Nutrition risk items such as low intakes of meat and alternatives), milk products fruit and vegetables and eating alone found in the present study, are commonly occurring risk factors (17, 22).  Low intake of fruit and vegetables and milk products has previously been reported in the Dutch National Food Consumption Survey Older Adults 70+ 2010-2012. Also, the survey concluded that Dutch older people (mean age 77.5) consumed less meat compared to people in their fifties or sixties (23). Meat and milk products provide over half (53%) of the dietary protein for Dutch older people. Dietary protein is important for preserving bone and muscle mass in older adults (24).

Half (50.8%) of older people who received home care in Woerden, were at high nutrition risk. Similarly using the MNA (Mini Nutritional Assessment) other European studies, from Finland and Germany, reported half of older people receiving home care were at nutrition risk (25, 26). Home care is indicated for people who have a functional disability (27).  People with functional disabilities have an increased risk of undernutrition and the dietary intake of energy protein and vegetables may be lower than those without impaired function (23). A low intake of major food group items in those with and without home care in this study suggests those living in the community need to be screened for nutrition risk and provided with appropriate nutrition support. 

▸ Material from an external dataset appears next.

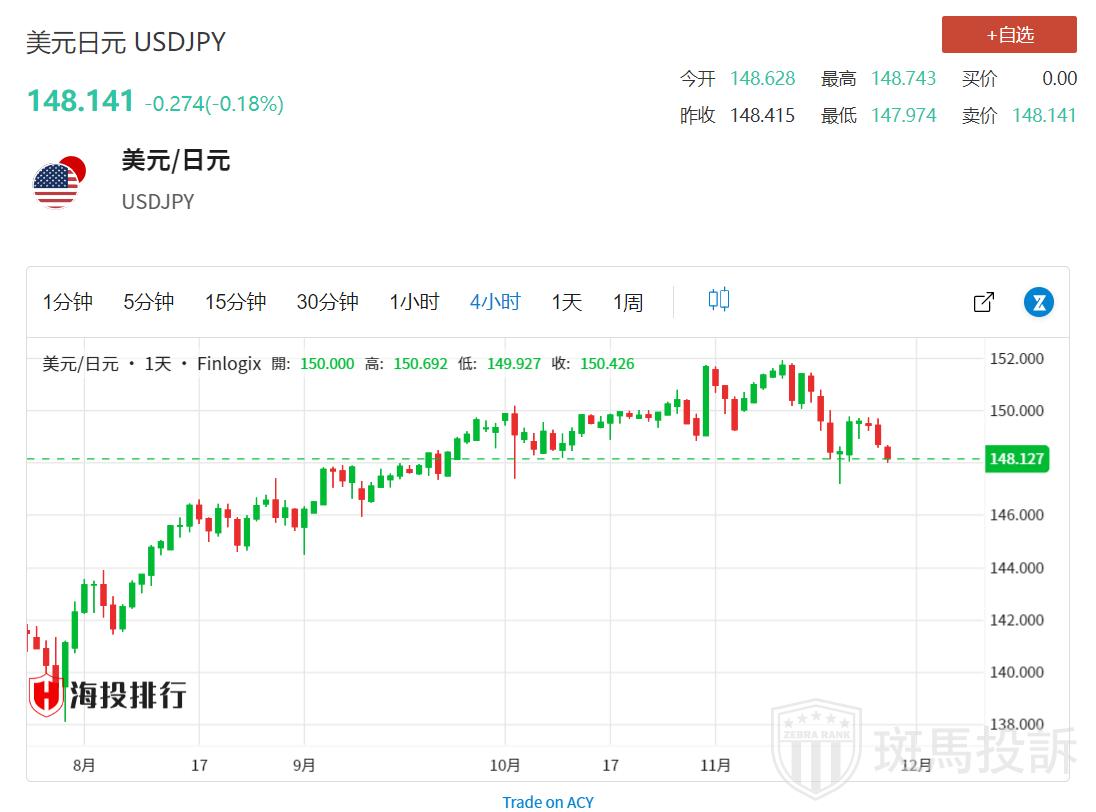
Task: Open the Trade on ACY link
Action: (x=547, y=801)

In this study people who lived alone and received home care were the most nutritionally vulnerable and are an easily identifiable group. Using SCREEN II, previous studies also indicate that living alone is associated with nutrition risk among older people in Canada (28), Sweden (29) and  New Zealand (17, 30). Older people living alone usually eat less than those who have the opportunity to share their meals (31).

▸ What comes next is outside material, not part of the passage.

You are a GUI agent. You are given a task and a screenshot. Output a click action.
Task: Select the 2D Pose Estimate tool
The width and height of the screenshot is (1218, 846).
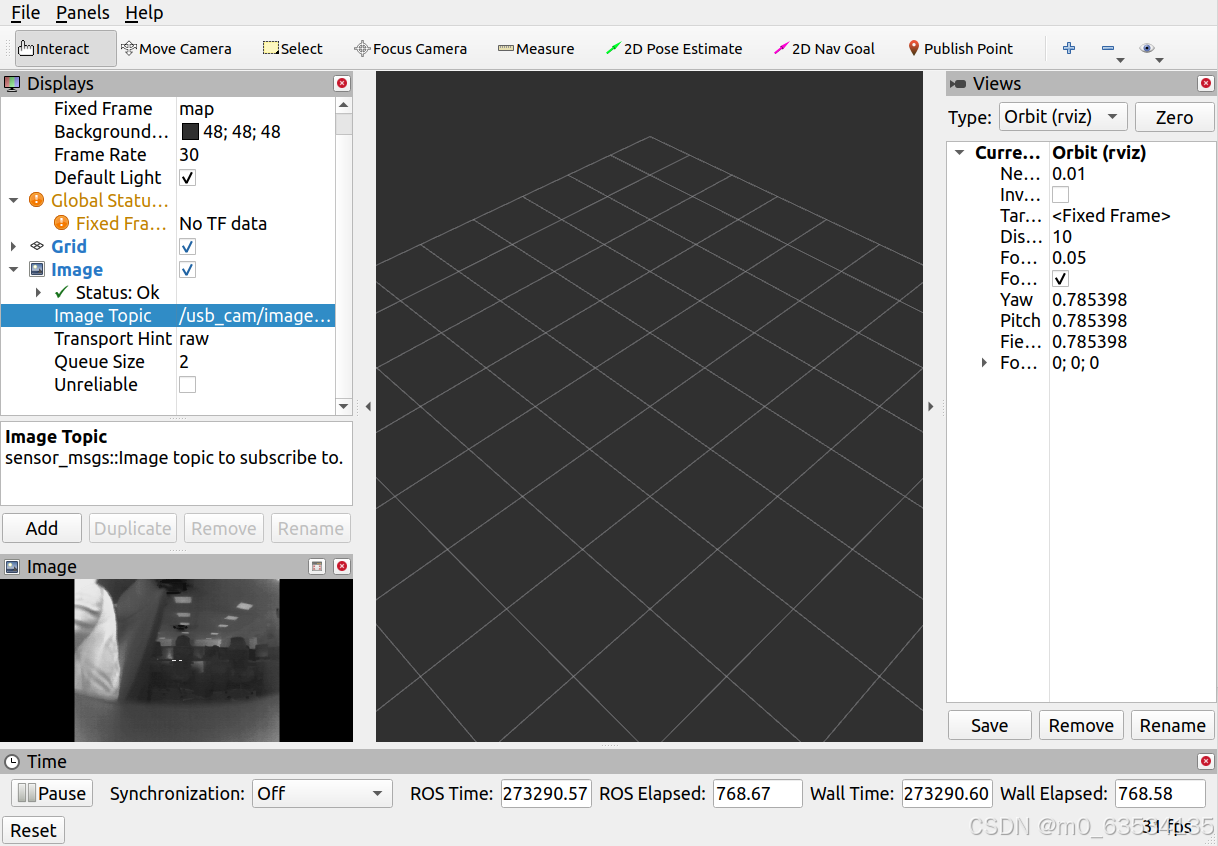(x=674, y=48)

The cross sectional design of this study does not allow us to comment on causality in factors related to nutrition risk and the findings should be interpreted cautiously. The participants involved in this study were representative of the population in Woerden on the basis of age, gender and living situation. Therefore, the findings are indicative of the nutritional risk status among older people in communities within The Netherlands. The validity of the SCREENII tool might be questionable from translation to Dutch. Although the tool was checked for comprehension, it is recommended that the SCREENII tool is validated for Dutch older people. As the SCREENII tool is suitable for self-administration and identifies nutrition risk factors screening for nutrition risk in community living older people could be cost-effective. The Dutch government has invested in a in a four-year program called ‘Visible link’, for employment of home care staff in order to keep older people living at home (32, 33). If the prevalence of nutrition risk remains unchanged, the absolute numbers of undernutrition in Dutch older people who receive home care will increase. The development of an intervention to prevent nutrition risk through home care staff could be effective to diminish nutrition risk.  Another possibility is implementation of a digital version of SCREEN II, an intervention already active in Canada, known as Nutri-eScreen© (34). This e-version of the nutrition questionnaire provides feedback on which risk factor items are in need for improvement and could be very useful for older people and their carers for early identification of nutrition risk. 

This study concludes that there are relatively high levels of nutrition risk among older community dwelling Dutch people aged 75 to 85 years living in Woerden. A low intake of essential food groups have been identified as important risk factors items.  In order to maintain the independence of the older population it is recommended that older people are screened regularly for nutrition risk and, where necessary, effective nutrition intervention is provided.


Acknowledgements and funding: Not applicable. No funding, no acknowledgements.

Conflict of interest: The authors declare no financial conflicts of interest.